WORK INSTRUCTIONS: The line containing "Task: Click the Help Center info icon" marks the end: write out exactly every line from the first line of the data below through that line, and only those.

Records from a dataset
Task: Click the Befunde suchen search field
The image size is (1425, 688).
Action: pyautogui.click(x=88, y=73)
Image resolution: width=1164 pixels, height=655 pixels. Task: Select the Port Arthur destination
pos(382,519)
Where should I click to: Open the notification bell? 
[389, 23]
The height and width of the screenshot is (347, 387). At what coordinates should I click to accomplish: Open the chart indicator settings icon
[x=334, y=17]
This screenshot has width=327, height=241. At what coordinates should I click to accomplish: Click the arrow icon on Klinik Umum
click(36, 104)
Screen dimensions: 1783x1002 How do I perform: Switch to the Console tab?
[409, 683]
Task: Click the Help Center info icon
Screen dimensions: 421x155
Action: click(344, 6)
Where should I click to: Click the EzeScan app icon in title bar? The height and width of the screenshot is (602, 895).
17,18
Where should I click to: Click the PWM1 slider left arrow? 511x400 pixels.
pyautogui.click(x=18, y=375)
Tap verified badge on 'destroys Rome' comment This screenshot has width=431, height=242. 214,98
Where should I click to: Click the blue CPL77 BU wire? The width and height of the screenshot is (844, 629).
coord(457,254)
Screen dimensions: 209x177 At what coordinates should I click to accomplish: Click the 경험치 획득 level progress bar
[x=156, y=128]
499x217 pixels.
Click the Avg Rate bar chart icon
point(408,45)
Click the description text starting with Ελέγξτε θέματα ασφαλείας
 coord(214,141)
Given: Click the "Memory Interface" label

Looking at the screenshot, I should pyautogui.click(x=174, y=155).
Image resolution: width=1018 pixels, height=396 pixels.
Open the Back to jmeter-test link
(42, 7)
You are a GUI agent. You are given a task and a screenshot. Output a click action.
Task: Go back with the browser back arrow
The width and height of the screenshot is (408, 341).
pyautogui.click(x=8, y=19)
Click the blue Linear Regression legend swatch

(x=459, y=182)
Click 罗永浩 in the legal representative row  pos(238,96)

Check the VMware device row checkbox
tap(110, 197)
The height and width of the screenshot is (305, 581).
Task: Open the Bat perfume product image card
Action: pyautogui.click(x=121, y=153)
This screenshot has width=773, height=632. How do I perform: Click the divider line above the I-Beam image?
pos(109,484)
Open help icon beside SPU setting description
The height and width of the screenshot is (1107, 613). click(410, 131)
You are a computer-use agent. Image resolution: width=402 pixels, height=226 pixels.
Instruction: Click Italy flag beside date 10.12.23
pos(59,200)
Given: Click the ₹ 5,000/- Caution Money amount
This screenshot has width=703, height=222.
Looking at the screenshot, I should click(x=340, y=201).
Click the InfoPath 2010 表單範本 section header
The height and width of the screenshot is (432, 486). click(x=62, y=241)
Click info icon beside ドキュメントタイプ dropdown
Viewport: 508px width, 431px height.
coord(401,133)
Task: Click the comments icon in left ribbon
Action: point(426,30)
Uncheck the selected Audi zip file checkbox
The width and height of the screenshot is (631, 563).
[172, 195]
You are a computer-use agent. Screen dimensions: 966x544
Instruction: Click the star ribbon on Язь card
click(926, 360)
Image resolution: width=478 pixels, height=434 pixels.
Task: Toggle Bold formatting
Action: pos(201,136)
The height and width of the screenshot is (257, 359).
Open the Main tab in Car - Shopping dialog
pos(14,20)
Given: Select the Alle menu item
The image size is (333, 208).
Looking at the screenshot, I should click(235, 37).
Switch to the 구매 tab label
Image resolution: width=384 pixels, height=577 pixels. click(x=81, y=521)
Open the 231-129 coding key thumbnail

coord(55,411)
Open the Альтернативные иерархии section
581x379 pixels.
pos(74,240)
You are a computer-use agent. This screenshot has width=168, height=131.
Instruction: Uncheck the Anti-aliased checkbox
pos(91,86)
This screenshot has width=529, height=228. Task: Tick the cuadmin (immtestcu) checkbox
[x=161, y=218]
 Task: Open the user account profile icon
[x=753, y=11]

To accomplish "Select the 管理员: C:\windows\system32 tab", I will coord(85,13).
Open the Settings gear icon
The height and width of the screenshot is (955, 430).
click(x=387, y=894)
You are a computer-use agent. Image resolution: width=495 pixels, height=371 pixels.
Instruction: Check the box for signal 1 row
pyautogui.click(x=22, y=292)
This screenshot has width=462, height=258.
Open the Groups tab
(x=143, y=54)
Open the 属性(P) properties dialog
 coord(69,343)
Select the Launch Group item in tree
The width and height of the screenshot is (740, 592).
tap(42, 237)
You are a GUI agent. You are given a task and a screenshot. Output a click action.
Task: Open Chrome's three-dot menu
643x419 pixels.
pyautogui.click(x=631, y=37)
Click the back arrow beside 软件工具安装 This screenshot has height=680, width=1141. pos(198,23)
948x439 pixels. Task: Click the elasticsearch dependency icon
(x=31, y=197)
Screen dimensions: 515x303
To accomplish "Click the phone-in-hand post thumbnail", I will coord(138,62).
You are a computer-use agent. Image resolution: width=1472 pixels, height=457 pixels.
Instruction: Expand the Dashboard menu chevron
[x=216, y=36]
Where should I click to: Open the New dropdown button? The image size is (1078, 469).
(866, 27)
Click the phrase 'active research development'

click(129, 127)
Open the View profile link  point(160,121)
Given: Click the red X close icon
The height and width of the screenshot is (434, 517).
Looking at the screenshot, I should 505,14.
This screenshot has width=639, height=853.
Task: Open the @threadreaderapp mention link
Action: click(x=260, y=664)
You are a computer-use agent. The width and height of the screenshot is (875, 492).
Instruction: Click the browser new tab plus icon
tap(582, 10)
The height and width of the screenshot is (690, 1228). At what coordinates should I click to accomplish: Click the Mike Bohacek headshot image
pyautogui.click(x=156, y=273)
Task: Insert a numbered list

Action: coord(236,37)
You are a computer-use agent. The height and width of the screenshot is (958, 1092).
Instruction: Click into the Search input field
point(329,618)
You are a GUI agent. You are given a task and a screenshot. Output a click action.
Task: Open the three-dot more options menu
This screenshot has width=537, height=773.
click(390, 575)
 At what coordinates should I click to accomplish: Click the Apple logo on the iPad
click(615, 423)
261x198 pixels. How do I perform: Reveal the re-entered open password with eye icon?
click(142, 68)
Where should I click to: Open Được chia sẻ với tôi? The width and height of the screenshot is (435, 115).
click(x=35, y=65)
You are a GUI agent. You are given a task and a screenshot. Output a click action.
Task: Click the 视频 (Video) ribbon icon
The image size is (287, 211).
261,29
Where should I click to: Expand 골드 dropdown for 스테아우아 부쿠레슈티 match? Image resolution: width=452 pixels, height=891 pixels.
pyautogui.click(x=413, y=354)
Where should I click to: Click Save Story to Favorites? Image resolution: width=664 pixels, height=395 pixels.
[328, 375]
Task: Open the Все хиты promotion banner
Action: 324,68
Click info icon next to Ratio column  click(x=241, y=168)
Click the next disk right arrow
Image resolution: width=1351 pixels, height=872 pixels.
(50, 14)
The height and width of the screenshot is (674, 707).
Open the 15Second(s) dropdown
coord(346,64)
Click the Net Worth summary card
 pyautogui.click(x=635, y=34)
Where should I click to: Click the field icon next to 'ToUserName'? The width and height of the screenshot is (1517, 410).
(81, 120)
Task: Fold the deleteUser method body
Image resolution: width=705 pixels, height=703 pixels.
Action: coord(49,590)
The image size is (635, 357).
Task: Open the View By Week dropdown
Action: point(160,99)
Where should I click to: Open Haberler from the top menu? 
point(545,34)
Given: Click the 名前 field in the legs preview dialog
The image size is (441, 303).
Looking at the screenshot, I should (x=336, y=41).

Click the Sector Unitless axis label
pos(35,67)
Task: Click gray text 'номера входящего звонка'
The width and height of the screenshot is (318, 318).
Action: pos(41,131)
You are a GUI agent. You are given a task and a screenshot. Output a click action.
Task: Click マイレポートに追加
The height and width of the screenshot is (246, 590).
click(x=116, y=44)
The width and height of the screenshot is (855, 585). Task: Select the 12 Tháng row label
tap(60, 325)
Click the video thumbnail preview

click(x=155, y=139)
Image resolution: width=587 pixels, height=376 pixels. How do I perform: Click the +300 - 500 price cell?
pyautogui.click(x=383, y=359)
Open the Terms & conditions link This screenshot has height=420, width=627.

PROBLEM SOLUTION:
Task: Click the Befunde suchen search field
The image size is (1425, 688).
Action: pyautogui.click(x=88, y=73)
Image resolution: width=1164 pixels, height=655 pixels. Task: Select the Port Arthur destination
pos(382,519)
Where should I click to: Open the notification bell? 
[389, 23]
The height and width of the screenshot is (347, 387). At what coordinates should I click to accomplish: Open the chart indicator settings icon
[x=334, y=17]
This screenshot has width=327, height=241. At what coordinates should I click to accomplish: Click the arrow icon on Klinik Umum
click(36, 104)
Screen dimensions: 1783x1002 How do I perform: Switch to the Console tab?
[409, 683]
Task: Click the Help Center info icon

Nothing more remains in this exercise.